Part 3 in a series that looks back at that pivotal war in 1967

Leonard Bernstein at the Wailing Wall, Jerusalem, 1967. (Photo: Dan Feder, Tel Aviv/Courtesy: Library of Congress, Music Division)

In Part 1 of this series, we introduced the beginning of the Six-Day War of 1967 and Israel's miraculous military success and political advancements as a result of its victory.

In Part 2, we reviewed the unintentional liberation of the nation’s capital, Jerusalem, which had been seized by Jordan in 1948.

In this part of the series, we will look at what came next for Israel at the end of the Six-Day War, the support that the Jewish state received and the hope that was instilled in the hearts of many, including the famed U.S. composer and conductor, Leonard Bernstein.

By the first week of July 1967, news pertaining to Six-Day War between Israel and neighboring Arab nations had been edged out of the news headlines in America. The United Nations helped to negotiate a hasty ceasefire on June 10, just six days after the initial Israeli air offense.

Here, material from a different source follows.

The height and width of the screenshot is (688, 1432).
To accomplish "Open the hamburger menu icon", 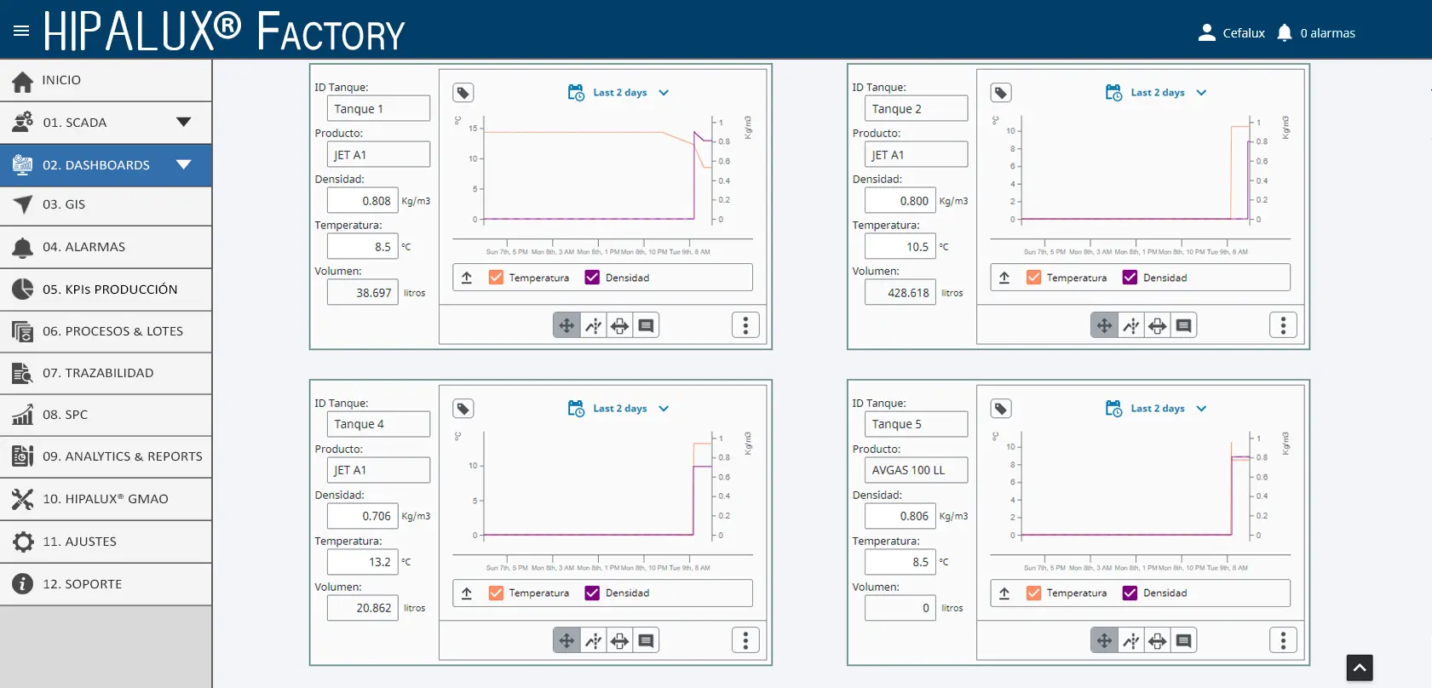I will point(21,32).
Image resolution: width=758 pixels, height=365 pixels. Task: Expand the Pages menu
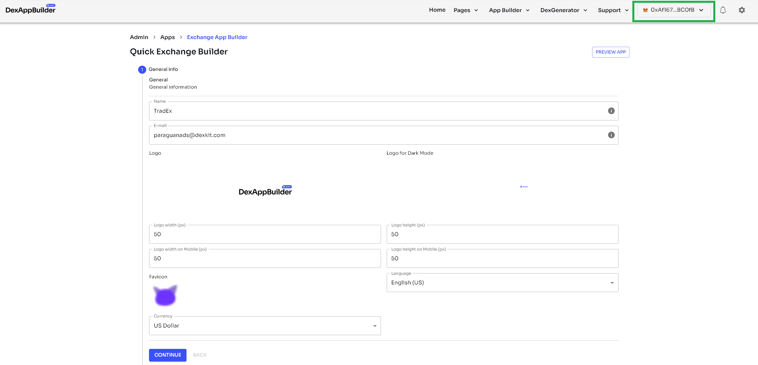tap(466, 10)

During the brief conflict, the Israeli military had successfully secured possession of the Sinai Peninsula and the Gaza Strip, from Egypt, the West Bank and East Jerusalem, from Jordan, and the Golan Heights from Syria. 

However, neither the United States nor the United Nations asked Israel to relinquish territories that had been secured through battlefield victories. Instead, delegates to the UN, including the U.S., pushed for Israel to acquire peace settlements before agreeing to any withdrawal from the obtained territories. The Arab states widely spurned the idea of agreeing to the idea of acknowledging the “right of all states in the area to live in peace and security.”

Among the important negotiations that took place was the debate between Israel and Jordan as to the status of Mount Scopus, the current site of Hebrew University in Jerusalem. The site had been a Jewish enclave in Jordan-held Old Jerusalem for nearly two decades, until its liberation in the Six-Day War. On July 7, an agreement was reached, designating all of Jerusalem to remain as a part of the Jewish state.  

Earlier that same week, Leonard Bernstein visited Israel to fulfill his promise to conduct a celebratory concert in honor of the “peaceful reunification” of Jerusalem. The conductor had recently been on tour leading concerts in Italy and Austria. Ironically, the symphony he was conducting during that tour was Gustav Mahler’s Resurrection. Following the Vienna concert, several of the performers requested that their fees be donated to Israel’s Red Cross organization.  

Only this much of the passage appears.